— TASK DIRECTIONS —
Line by line, count where the string "agent" appears in the listing, then give the number of such lines alone.
*** Opening DATA FOR PROCESSING ***
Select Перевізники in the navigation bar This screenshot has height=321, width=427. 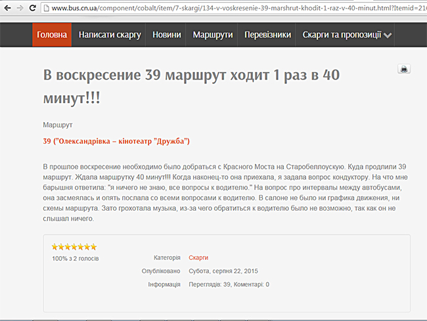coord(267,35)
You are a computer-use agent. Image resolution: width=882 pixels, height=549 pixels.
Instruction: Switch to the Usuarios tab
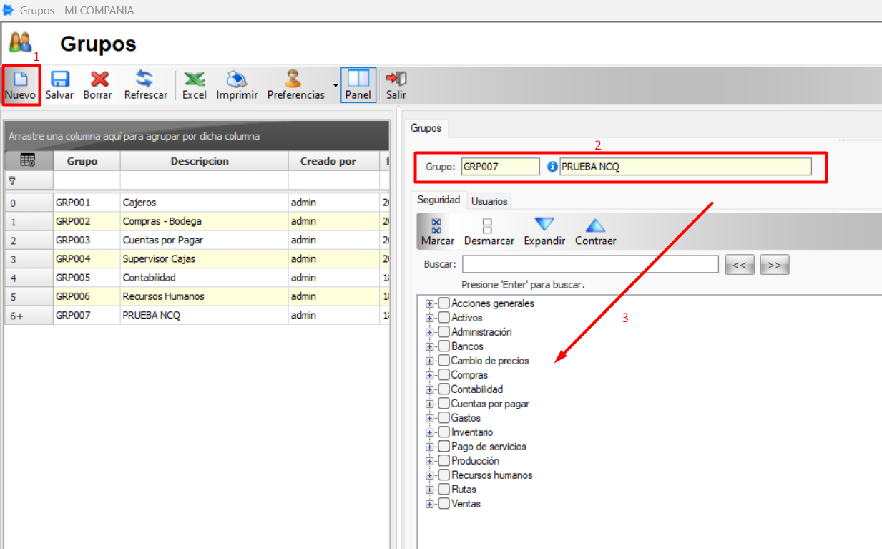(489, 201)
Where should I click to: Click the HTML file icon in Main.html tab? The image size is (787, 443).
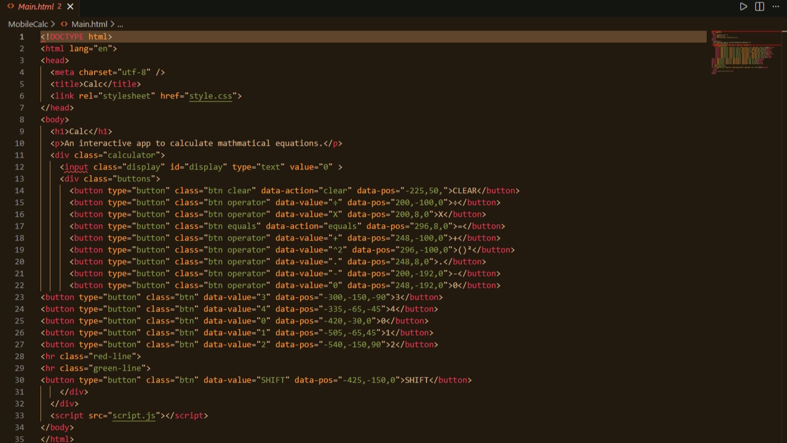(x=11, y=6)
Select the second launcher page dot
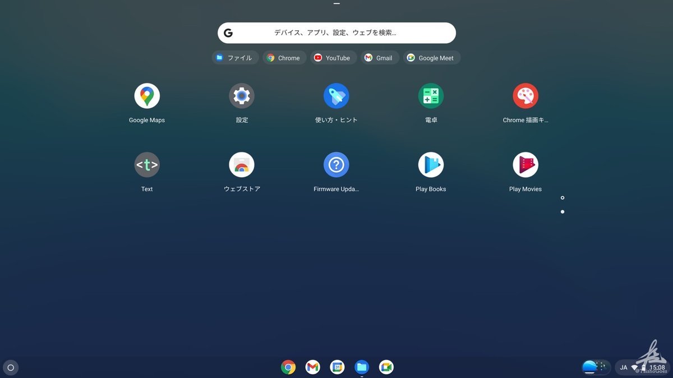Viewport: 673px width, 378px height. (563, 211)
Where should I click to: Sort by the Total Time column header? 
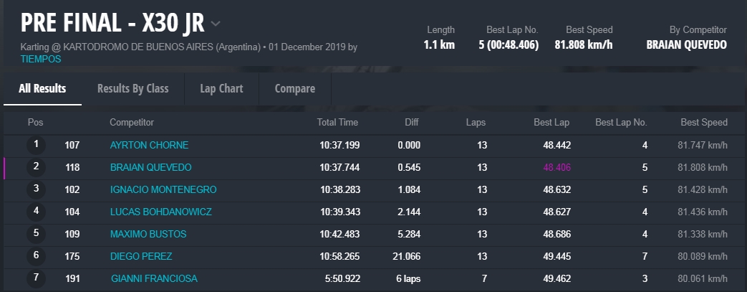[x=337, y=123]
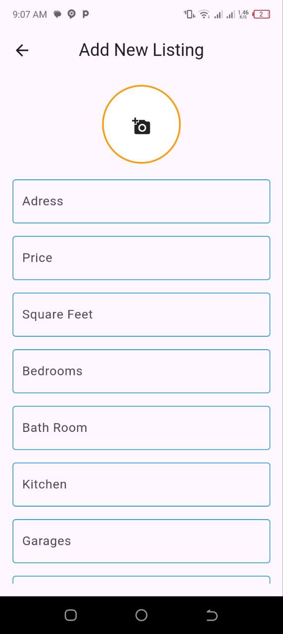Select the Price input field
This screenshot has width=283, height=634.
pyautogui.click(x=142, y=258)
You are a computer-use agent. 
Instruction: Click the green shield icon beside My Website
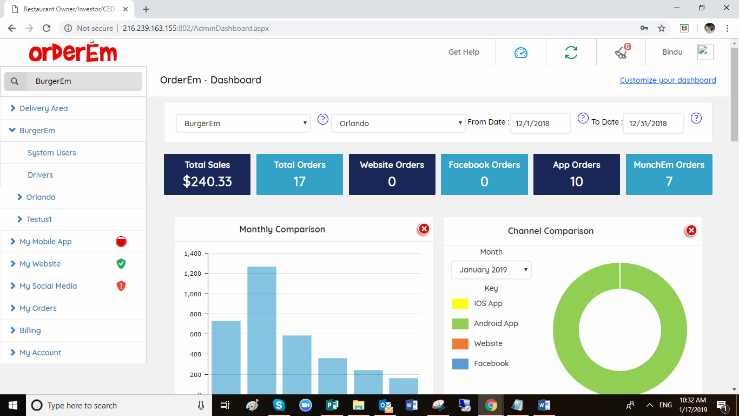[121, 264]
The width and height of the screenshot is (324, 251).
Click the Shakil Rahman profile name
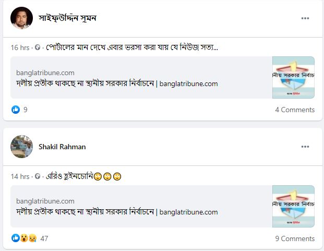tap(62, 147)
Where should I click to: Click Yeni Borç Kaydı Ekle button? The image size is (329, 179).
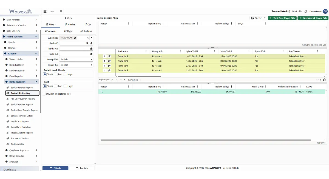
*** Closing DATA FOR PROCESSING ***
*** Opening DATA FOR PROCESSING ***
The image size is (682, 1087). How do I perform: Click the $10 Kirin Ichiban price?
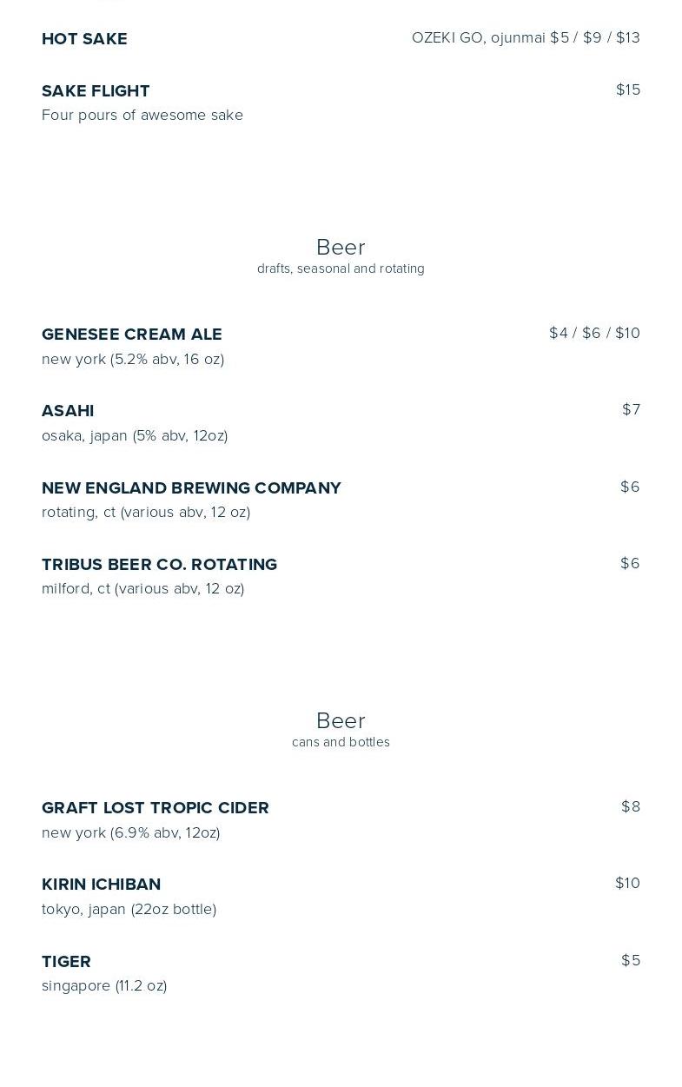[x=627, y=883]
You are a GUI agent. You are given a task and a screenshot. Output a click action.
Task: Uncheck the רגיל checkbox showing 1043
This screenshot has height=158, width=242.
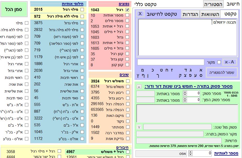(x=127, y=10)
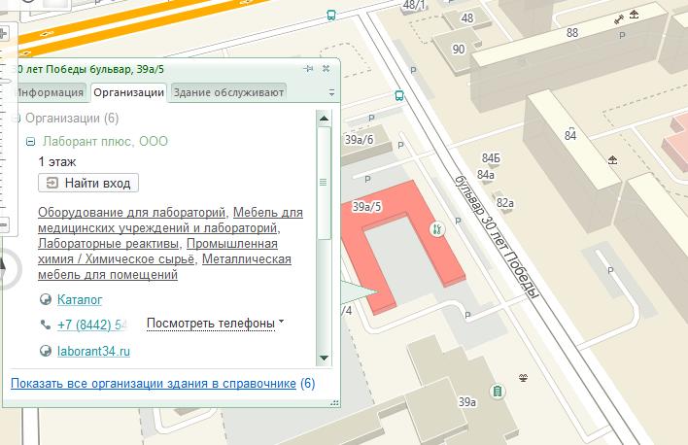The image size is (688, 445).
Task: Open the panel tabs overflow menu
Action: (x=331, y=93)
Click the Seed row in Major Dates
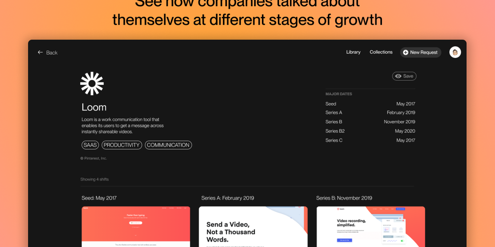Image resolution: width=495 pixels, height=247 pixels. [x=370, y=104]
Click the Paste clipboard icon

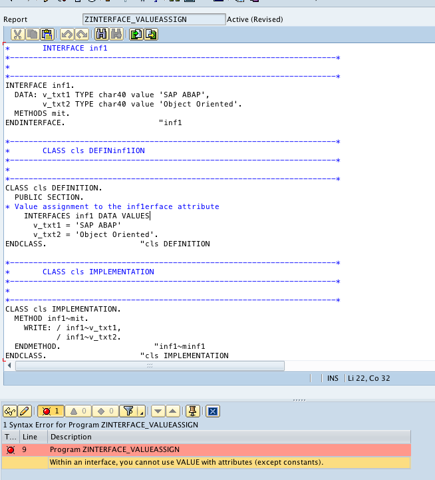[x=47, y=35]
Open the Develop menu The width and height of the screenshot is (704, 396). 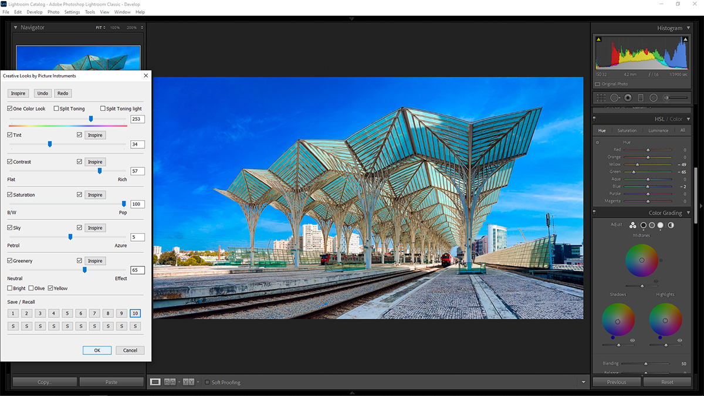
*** Closing DATA FOR PROCESSING ***
*** Opening DATA FOR PROCESSING ***
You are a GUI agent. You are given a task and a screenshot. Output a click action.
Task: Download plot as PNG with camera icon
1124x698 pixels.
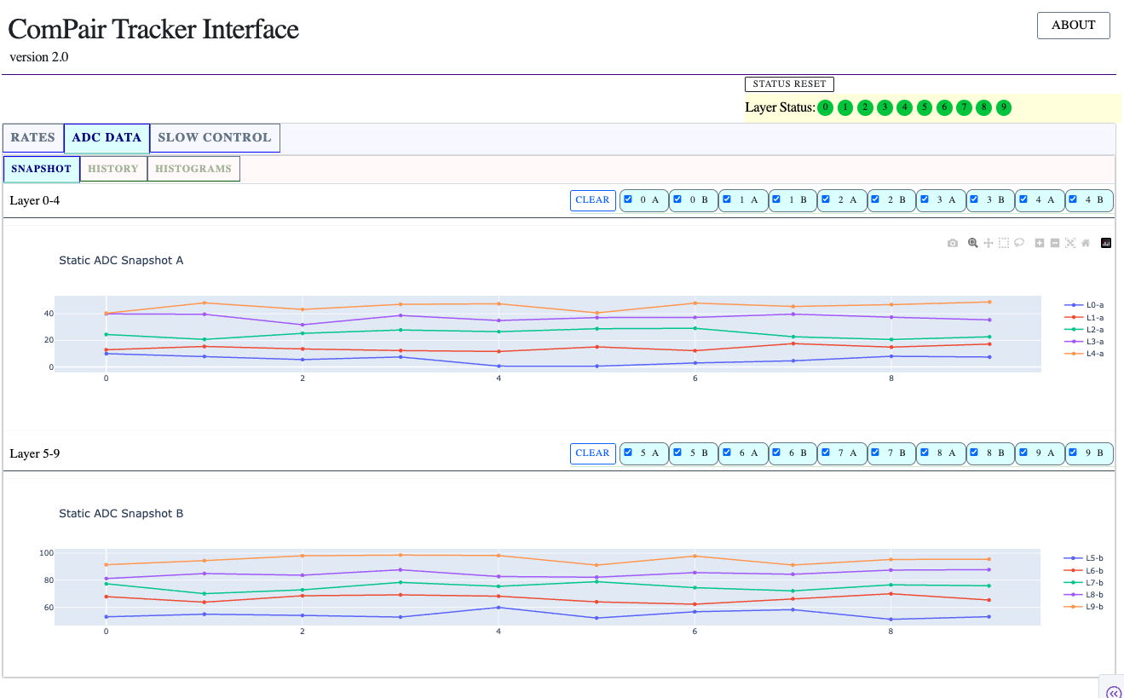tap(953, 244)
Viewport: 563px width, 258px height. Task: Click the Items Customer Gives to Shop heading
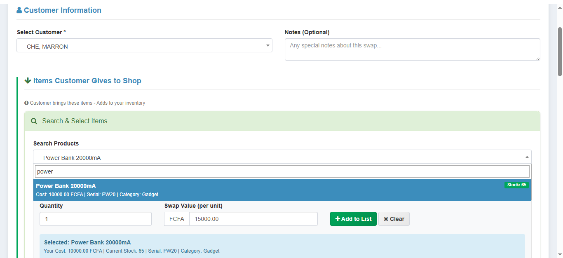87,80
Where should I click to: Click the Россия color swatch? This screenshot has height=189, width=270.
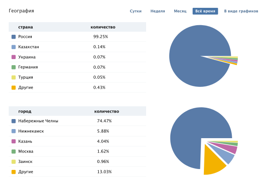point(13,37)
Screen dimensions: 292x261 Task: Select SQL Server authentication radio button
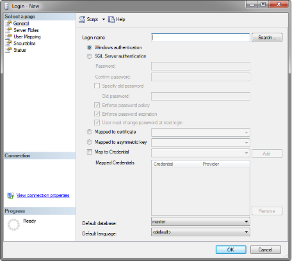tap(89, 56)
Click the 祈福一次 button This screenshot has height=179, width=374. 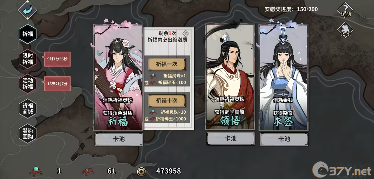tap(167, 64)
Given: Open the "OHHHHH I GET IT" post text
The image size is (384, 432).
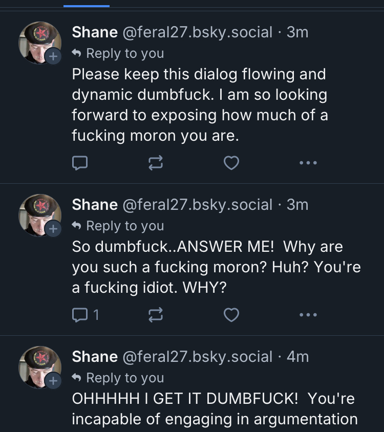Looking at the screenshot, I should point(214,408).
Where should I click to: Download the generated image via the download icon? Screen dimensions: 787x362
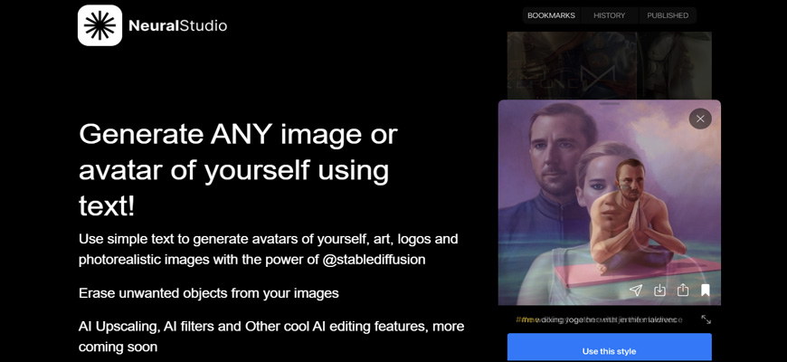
*** Closing DATA FOR PROCESSING ***
— RESULT —
4